Data drawn from a collection:
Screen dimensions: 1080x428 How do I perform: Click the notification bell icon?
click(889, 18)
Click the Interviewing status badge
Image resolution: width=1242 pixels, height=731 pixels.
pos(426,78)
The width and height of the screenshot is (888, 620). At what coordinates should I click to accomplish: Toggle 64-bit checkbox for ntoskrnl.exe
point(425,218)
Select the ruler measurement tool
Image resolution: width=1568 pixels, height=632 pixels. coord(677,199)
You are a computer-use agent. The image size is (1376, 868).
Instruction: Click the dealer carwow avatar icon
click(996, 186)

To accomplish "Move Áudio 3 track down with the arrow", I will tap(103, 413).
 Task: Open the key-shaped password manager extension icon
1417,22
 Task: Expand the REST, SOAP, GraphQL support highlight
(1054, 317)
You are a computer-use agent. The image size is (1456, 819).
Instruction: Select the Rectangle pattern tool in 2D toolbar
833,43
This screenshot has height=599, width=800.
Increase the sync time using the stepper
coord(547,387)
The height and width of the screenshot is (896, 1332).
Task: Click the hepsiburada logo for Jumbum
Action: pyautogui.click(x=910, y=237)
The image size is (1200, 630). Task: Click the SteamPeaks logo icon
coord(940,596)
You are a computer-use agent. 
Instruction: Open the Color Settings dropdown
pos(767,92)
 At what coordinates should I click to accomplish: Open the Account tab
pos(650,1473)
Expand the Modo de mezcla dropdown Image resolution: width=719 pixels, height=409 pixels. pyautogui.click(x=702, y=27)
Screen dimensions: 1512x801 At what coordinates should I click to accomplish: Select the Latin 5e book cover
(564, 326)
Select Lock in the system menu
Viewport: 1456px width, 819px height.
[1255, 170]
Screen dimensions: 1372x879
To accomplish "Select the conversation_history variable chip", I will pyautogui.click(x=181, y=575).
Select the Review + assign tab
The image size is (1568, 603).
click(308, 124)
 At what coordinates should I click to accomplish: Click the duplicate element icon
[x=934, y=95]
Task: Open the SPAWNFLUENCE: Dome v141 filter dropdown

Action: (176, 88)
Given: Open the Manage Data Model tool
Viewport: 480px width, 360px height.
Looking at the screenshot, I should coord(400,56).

Written problem:
Please copy out all of the material above word for word.

Output below:
Screen dimensions: 1080x428 How do I perform: Click the notification bell icon?
click(889, 18)
Click the Interviewing status badge
Image resolution: width=1242 pixels, height=731 pixels.
pos(426,78)
The width and height of the screenshot is (888, 620). At what coordinates should I click to accomplish: Toggle 64-bit checkbox for ntoskrnl.exe
point(425,218)
Select the ruler measurement tool
Image resolution: width=1568 pixels, height=632 pixels. coord(677,199)
You are a computer-use agent. The image size is (1376, 868).
Instruction: Click the dealer carwow avatar icon
click(996, 186)

To accomplish "Move Áudio 3 track down with the arrow", I will tap(103, 413).
 Task: Open the key-shaped password manager extension icon
1417,22
 Task: Expand the REST, SOAP, GraphQL support highlight
(1054, 317)
You are a computer-use agent. The image size is (1456, 819).
Instruction: Select the Rectangle pattern tool in 2D toolbar
833,43
This screenshot has height=599, width=800.
Increase the sync time using the stepper
coord(547,387)
The height and width of the screenshot is (896, 1332).
Task: Click the hepsiburada logo for Jumbum
Action: pyautogui.click(x=910, y=237)
The image size is (1200, 630). Task: Click the SteamPeaks logo icon
coord(940,596)
You are a computer-use agent. 
Instruction: Open the Color Settings dropdown
pos(767,92)
 At what coordinates should I click to accomplish: Open the Account tab
pos(650,1473)
Expand the Modo de mezcla dropdown Image resolution: width=719 pixels, height=409 pixels. pyautogui.click(x=702, y=27)
Screen dimensions: 1512x801 At what coordinates should I click to accomplish: Select the Latin 5e book cover
(564, 326)
Select Lock in the system menu
Viewport: 1456px width, 819px height.
[1255, 170]
Screen dimensions: 1372x879
To accomplish "Select the conversation_history variable chip", I will pyautogui.click(x=181, y=575).
Select the Review + assign tab
The image size is (1568, 603).
click(308, 124)
 At what coordinates should I click to accomplish: Click the duplicate element icon
[x=934, y=95]
Task: Open the SPAWNFLUENCE: Dome v141 filter dropdown

Action: (176, 88)
Given: Open the Manage Data Model tool
Viewport: 480px width, 360px height.
Looking at the screenshot, I should coord(400,56).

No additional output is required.